The move to open platforms is well under way in almost every industry. And while proprietary technology is still the most profitable for vendors, most realise that they will need to allow other products to integrate with theirs and vice versa.
As noted in another article in the CCTV Handbook 2019, in the surveillance as well as the broader security and the IoT markets, there is a drive to create an industry-wide open platform that everyone will build on in future. These open platform plans are focused on adding value to customers and easy integration with the basic platform. However, we are not there yet.
The reality is that there are levels of openness and the ability to integrate products depends on the respective platform vendors as well as the engineering skills set of the systems integrator/installation service provider.
Explaining the realities of openness and integration today, Alvin Flaum, director of Veracitech, says the ability to integrate two products, whether surveillance or other security products, is not always a plug-and-play affair. Standard integrations are often created by vendors and included in a software licence, or licensed individually, but the word ‘standard’ is key in this scenario.
Vendors will address the market on a global scale, or according to the demands of their clients, which means they won’t cater for specific integrations, but rather the tasks that the majority want – developing ‘vanilla’ integrations. This is a natural process where they meet the biggest demand in the market and it applies to surveillance, access control and almost every industry out there.
Of course, if the customer decides to standardise on a single brand for all its needs, these integration tasks could be part of the complete solution. However, for customers that want a solution designed to their specifications, vendor lock-in is not an ideal situation.
If customers who opt for best-of-breed solutions want customised integration work for a specific requirement, they will have to rely on their integrators to develop the solutions for them (or get their own technical people to do it). And this is where the management platforms differentiate themselves.
The Babylon advantage
XMP-Babylon is a management and automation platform developed in Germany by Autec, of which Veracitech is one of the local OEMs. Flaum describes Babylon as an automation platform that allows for the management of numerous and diverse business processes across diverse industries. And while the system has the built-in ability to integrate with a range of surveillance products, as many other platforms do, its development environment makes it a good fit for more complex and function-rich integration solutions.

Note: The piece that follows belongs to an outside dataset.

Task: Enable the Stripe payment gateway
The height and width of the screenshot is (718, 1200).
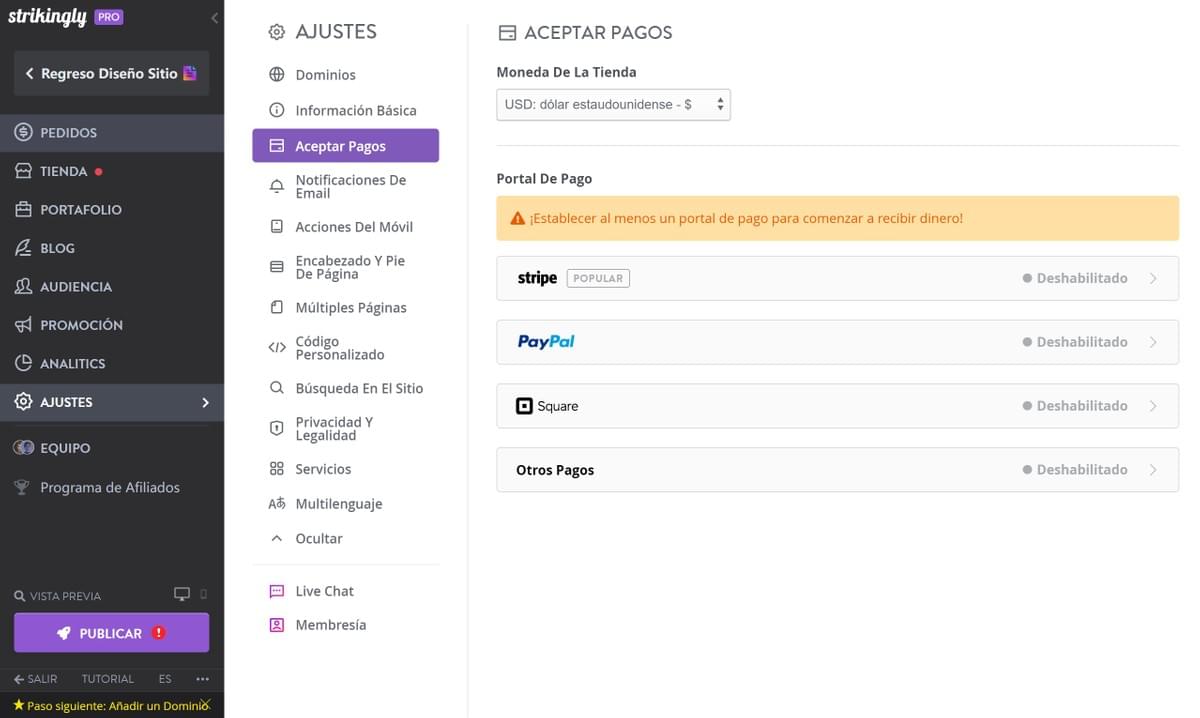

Specifically, Flaum explains that Babylon is architected as if it is a PLC (programmable logic controller). PLCs are used in industrial and manufacturing processes to reliably control the processes of the business and ensure that every input has a logical output.
Using the PLC analogy, Babylon allows users to connect any input with one or more outputs through its logic processes (which the code developers create). This makes it a powerful platform as almost anything can be integrated and managed using this approach – if you have the programming skills.
Babylon has standard integrations for surveillance brands such as Dallmeier and SiStore (Siemens), as well as a host of other brands in other markets such as access control terminals, phone and radio systems, fire alarms, parking systems, intrusion detection and more. These integrations are useful for customers, but Veracitech has been able to develop in-depth integrations for its customers which provide functionality not available anywhere else.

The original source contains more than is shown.